We all get radios that need them. What happened to the originals? Likely someone is squirreling them away thinking they will be gold someday.
Well, free material to make them abounds. Just grab an old PTV set and remove the fiberboard back section. I have made several nice backs by making a cardboard template and using a coping or jig saw, cut the board into the correct shape, drilling it for mounting holes- AND ventilation holes.
I have even wound look antennas and hot glued or epoxied them to the new back.
Don't forget to mark the make & model # of the set on the back, if it has a label on the inside, and a tube position and number chart, INCLUDING the pilot light number! Some of the PTV backs have vent holes already also, and that makes it so easy and neat too. Once in a while you can score one of the old console Xistor stereos for hauling it off. (The good ones- wink, wink- nudge, nudge; are Sound Design, Readers Digest, etc.) The fiberboard backs from them are great and the radio becomes junkbox material.
Sometimes an old set will respond well to adding a ferrite loop antenna also, if the original loop is missing or damaged.
A note on grounding:
Use at least an 8' rod. 10'-12' is better if you can find them. the 4' solid and 4' sectional rods from some sources are a joke, don't work worth a hoot, and DO NOT meet the NEC. (Hear that satellite & cable installers?)
Decades ago most publications suggested using a water pipe or the finger stop on the telephone dial (Remember rotary phones? --Geez- now I feel really old); for grounding, if you couldn't drive in a ground rod.
Now most plumbing is plastic. Not the greatest material to use as a ground.
Most old radios do play and receive much better with a good ground.
Remember you CAN make a tuned ground, by making an antenna tuner and placing it in the ground circuit.
Sounds nuts? Well, I read about it several score years back, in a early 1900's magazine or book.
It stuck in my mind as downright odd, to say the least.
Well, another ham buddy that lived in the industrial area of Tacoma WA had so much noise he was almost unable to hear any stations, or talk to them.
I suggested the tuned ground, and he experimented with several types of HB tuners. He found one that worked the best, and that killed about 85+% of the noise!!!

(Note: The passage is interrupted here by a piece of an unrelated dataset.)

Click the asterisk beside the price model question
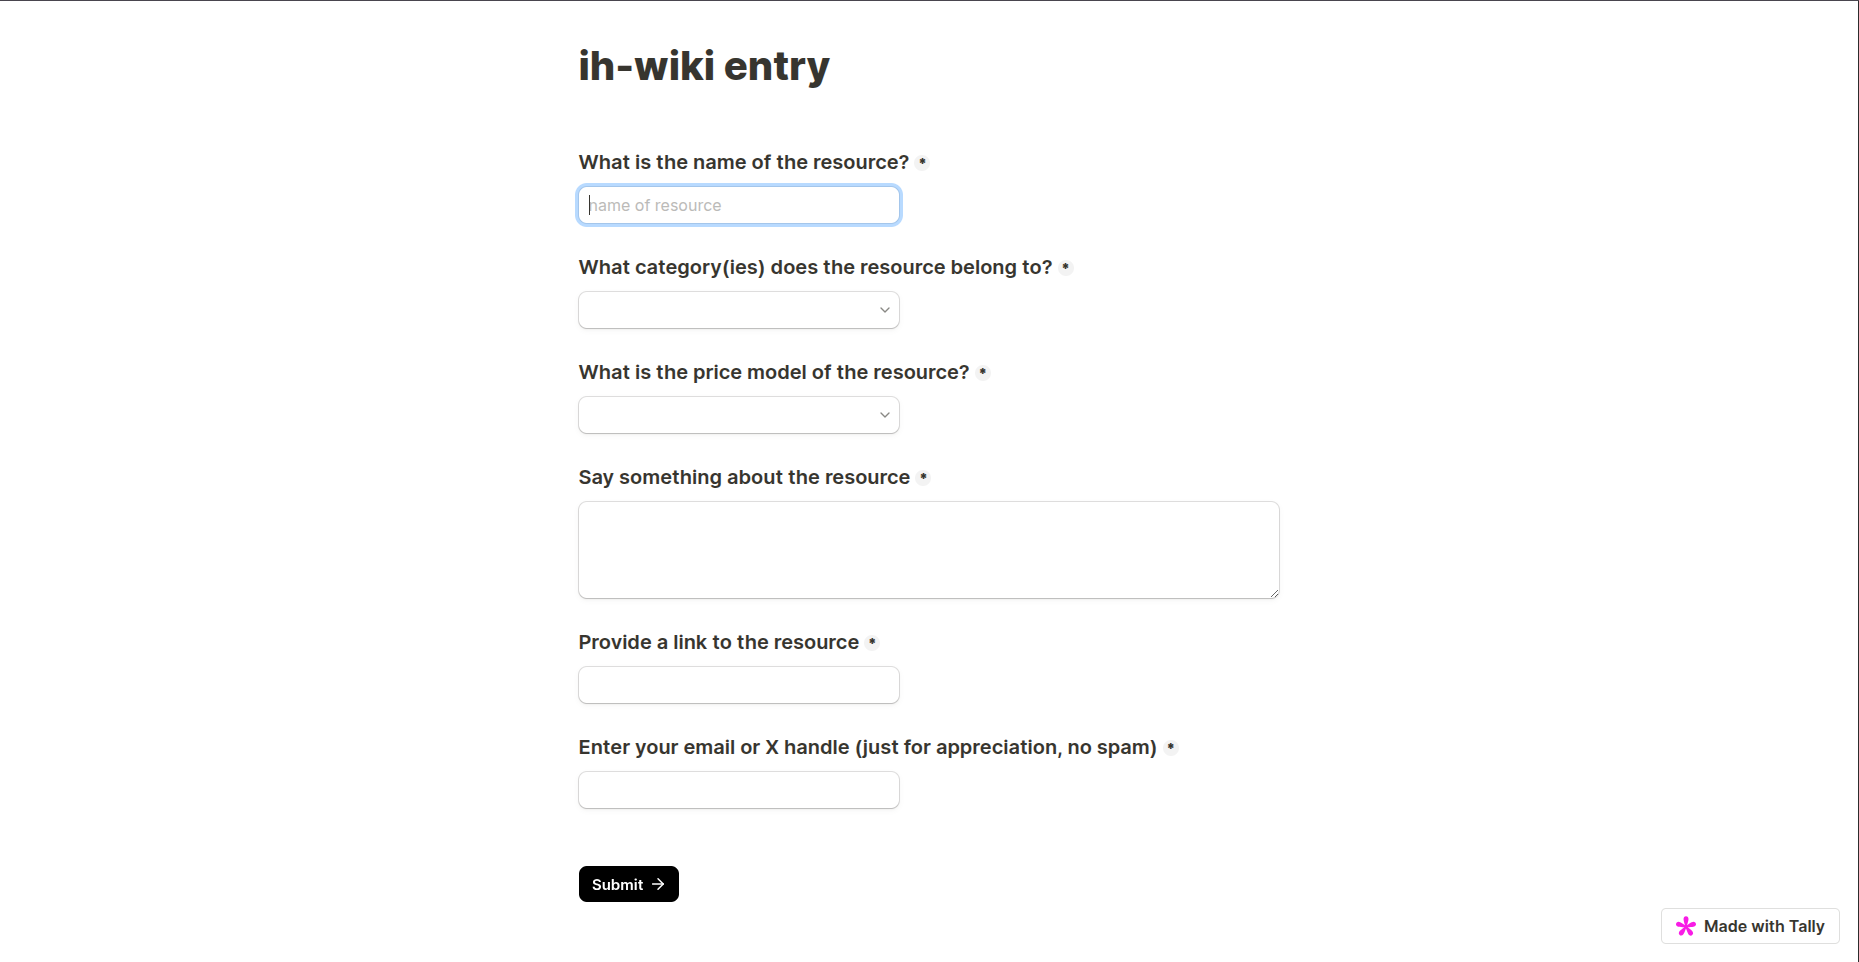This screenshot has height=962, width=1859. [984, 372]
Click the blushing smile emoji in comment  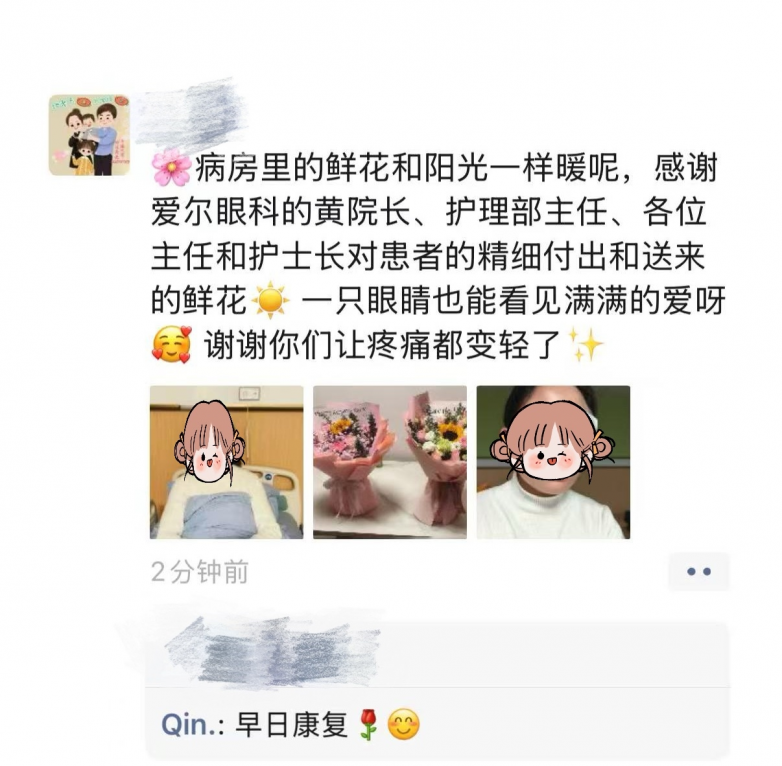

We also added a plastic pipe 2' down around his ground rod and dumped in a couple of lbs. of copper sulphate, and watered it well every few days.) The plants around it LOVED the copper sulphate and grew much better. Note: Some plants don't like it, and it can harm them. (Salt can be used also, but its likely to make the plants die.) That also reduced the noise level.
A piece of wire stuck in a flower pot is NOT a ground either...
Most old radios DO need an external antenna, and ground to work their best. 30-50' is good enough for most sets. Remember a long wire antenna IS directional. I found making a "V" out of it works well as does running an insulated wire up a tree, vertically.